Data was taken from eBay Ancient Roman Coin listings. Some of them are tagged with the aspect of a Ruler and some are not. For future usage I needed to fill the gaps for the entries that do not have the ruler specified.
Using CNN classification I was able to reach 95% accuracy.
Based on https://github.com/jiegzhan/multi-class-text-classification-cnn
From most entries you could deduct the ruler by a simple RegEx.
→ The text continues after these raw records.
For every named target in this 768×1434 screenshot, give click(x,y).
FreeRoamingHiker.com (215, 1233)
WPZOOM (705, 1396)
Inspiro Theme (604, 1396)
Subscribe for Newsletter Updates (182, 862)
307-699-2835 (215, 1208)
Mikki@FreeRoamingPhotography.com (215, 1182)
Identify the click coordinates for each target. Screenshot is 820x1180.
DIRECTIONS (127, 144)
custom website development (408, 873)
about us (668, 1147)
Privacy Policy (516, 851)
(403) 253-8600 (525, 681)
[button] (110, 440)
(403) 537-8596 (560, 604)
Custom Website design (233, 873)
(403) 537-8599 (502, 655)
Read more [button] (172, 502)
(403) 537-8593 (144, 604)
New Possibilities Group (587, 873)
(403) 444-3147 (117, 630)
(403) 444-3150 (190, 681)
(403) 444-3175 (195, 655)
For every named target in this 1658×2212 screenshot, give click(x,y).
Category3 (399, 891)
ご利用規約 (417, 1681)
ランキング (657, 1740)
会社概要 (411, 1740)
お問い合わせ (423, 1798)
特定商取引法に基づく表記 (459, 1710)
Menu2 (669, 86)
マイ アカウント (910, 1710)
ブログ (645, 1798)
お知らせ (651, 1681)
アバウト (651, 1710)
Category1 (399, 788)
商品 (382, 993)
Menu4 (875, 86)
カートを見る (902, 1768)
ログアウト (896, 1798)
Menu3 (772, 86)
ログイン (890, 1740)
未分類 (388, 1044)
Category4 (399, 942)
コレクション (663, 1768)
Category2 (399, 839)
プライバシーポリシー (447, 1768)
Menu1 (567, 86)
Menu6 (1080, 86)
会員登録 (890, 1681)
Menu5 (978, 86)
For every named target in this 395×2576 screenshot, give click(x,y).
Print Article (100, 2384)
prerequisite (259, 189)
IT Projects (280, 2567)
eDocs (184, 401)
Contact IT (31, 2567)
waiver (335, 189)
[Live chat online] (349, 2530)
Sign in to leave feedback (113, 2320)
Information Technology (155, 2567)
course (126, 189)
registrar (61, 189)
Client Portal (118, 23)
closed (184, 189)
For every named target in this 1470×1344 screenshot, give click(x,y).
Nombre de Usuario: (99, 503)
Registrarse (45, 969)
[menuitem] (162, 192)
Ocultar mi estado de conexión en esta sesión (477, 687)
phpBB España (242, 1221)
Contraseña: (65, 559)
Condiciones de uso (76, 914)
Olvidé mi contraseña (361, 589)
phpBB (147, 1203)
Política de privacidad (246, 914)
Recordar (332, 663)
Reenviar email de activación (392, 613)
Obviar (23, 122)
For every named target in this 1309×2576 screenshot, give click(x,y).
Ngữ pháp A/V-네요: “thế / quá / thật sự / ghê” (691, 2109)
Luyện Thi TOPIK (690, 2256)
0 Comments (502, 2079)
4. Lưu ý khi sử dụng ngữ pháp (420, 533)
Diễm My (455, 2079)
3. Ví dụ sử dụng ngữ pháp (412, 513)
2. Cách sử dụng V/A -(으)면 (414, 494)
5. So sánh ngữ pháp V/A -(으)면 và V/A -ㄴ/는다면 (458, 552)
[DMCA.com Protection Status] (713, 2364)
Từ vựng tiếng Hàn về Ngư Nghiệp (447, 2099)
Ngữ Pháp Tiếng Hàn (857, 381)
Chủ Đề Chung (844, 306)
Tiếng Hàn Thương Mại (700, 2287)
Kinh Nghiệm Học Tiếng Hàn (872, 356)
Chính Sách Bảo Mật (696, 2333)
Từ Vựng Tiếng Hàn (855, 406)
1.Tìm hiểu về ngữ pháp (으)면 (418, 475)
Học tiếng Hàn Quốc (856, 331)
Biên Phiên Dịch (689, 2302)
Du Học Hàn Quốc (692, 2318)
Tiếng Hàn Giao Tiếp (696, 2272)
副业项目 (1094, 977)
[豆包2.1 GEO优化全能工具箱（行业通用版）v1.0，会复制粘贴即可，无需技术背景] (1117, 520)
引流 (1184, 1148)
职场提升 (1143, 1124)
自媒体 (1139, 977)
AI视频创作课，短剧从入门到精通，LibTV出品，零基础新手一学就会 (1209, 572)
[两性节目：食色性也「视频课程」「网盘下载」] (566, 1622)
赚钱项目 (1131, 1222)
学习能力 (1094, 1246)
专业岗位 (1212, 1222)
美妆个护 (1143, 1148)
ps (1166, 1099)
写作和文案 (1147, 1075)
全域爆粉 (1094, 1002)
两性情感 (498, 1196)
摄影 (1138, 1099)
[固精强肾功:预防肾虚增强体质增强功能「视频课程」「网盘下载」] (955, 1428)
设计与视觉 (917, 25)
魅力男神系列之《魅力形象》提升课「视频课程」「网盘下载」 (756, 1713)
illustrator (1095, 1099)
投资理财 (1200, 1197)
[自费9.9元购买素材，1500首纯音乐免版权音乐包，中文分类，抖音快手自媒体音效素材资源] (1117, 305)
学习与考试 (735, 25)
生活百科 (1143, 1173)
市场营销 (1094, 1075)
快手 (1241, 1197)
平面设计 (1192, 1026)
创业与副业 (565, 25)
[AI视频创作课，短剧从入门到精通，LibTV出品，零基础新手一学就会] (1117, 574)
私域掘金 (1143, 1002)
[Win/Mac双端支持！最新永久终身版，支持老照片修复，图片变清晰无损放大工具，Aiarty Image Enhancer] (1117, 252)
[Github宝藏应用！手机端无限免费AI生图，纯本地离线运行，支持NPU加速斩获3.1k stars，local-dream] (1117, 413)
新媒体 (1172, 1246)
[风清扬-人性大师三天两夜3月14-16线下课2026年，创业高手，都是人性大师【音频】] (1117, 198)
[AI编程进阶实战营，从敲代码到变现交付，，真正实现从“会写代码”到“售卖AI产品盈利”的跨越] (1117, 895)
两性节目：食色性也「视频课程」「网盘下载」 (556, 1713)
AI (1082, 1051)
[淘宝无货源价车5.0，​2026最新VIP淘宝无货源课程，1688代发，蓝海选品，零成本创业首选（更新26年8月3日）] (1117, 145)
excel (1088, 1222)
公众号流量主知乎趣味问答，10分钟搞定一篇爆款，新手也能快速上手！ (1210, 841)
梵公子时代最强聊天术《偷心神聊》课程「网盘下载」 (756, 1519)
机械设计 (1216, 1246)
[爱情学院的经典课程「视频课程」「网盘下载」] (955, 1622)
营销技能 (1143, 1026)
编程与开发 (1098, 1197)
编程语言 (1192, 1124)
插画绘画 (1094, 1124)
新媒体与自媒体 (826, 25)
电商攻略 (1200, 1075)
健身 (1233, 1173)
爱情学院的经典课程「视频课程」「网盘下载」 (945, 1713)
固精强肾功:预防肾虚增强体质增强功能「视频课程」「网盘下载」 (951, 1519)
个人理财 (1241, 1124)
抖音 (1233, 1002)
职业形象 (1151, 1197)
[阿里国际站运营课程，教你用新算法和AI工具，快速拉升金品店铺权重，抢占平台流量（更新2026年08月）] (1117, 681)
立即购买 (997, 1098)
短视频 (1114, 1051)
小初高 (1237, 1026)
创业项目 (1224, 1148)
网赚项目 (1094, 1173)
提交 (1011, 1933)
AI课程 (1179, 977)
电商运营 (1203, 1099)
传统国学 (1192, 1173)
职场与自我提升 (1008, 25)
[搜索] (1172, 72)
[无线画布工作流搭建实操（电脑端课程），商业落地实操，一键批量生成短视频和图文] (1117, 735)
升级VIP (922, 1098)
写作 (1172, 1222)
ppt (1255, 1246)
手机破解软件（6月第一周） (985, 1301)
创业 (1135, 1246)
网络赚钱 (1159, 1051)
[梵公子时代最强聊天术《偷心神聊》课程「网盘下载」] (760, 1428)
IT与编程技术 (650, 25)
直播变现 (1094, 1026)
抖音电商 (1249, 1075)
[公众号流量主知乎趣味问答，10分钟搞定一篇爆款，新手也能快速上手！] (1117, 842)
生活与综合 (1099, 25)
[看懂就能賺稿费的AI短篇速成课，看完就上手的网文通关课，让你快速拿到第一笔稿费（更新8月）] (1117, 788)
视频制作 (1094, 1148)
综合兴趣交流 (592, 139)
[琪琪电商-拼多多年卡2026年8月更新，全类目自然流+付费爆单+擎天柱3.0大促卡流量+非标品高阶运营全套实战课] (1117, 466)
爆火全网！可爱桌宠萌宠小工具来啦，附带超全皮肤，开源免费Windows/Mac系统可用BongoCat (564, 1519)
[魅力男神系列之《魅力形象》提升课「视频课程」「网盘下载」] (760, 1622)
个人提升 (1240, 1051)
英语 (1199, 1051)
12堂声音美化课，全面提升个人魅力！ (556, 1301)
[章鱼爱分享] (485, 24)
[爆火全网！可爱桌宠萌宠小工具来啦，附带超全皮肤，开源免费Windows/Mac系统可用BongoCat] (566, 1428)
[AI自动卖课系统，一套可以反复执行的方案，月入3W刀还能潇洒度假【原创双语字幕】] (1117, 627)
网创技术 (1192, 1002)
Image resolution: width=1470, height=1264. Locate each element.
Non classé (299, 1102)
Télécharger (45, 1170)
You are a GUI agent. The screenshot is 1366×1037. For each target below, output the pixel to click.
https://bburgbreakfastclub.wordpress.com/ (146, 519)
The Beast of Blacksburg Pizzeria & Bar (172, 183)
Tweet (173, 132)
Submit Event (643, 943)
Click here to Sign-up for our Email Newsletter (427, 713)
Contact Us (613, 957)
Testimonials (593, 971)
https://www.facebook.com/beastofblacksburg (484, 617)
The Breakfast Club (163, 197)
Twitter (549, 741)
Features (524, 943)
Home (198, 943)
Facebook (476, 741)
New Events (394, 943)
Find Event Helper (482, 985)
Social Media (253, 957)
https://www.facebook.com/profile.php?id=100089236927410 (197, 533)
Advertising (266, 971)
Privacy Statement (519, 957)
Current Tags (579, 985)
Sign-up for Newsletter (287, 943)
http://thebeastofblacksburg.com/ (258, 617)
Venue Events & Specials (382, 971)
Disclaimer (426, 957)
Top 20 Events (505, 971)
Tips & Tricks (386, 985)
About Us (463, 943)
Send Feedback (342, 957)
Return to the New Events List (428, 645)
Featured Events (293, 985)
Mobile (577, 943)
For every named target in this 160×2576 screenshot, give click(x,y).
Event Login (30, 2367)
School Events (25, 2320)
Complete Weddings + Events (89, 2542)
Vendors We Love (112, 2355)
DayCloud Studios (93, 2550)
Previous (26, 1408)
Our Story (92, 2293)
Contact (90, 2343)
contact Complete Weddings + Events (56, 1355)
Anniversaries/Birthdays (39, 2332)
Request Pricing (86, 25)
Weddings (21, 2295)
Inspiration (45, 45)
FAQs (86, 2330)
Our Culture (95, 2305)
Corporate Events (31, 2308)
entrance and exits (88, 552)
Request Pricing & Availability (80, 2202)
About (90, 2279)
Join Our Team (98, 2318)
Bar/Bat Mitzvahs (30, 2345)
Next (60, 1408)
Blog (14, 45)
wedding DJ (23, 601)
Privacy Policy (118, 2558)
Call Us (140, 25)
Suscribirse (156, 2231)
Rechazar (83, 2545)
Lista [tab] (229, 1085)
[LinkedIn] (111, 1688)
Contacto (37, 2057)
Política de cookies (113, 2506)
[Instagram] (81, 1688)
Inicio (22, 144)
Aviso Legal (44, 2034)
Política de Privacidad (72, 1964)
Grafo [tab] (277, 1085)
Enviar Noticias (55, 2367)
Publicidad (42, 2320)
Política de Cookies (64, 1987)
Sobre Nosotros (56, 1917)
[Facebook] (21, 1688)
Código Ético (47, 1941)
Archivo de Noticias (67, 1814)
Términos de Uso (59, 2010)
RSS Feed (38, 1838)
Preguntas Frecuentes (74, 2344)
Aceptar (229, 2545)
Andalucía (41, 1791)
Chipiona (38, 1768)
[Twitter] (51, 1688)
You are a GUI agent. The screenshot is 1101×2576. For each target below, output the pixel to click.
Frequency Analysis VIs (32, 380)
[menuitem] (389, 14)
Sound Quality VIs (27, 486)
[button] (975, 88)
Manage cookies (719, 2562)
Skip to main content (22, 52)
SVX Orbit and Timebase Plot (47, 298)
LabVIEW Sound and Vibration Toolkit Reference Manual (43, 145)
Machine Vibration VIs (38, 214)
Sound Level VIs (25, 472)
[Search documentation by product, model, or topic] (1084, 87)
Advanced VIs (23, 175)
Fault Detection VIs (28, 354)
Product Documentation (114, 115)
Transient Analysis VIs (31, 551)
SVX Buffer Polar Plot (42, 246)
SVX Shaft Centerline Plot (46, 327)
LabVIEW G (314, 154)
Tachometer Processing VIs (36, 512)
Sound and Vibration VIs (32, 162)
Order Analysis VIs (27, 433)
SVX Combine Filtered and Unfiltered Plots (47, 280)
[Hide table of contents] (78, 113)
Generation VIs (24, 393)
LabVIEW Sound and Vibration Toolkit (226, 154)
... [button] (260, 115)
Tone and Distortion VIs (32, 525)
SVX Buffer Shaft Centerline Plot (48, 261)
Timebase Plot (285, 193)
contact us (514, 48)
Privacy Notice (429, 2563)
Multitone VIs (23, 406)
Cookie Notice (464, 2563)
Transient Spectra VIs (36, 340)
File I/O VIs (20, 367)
Problem comes with ±10% of the entries where the names are not included in the description at the expected format
For example the entry 'FL IVL CONSTANTIVS NOB C - GLORIA EXERCITVS 334-335 AD' stands for Constantine II. No reasonable RegEx could deudct that, but the CNN had no problem.
-
Input: description
- Example: "FL IVL CONSTANTIUS NOB C - GLORIA EXERCITVS 334-335 AD"
-
Output: ruler
- Example: Constantine II
- Command: python3 train.py training_data.file parameters.json
- Example:
python3 train.py ./data/title_ruler.csv ./parameters.json
A directory will be created during training, and the trained model will be saved in this directory.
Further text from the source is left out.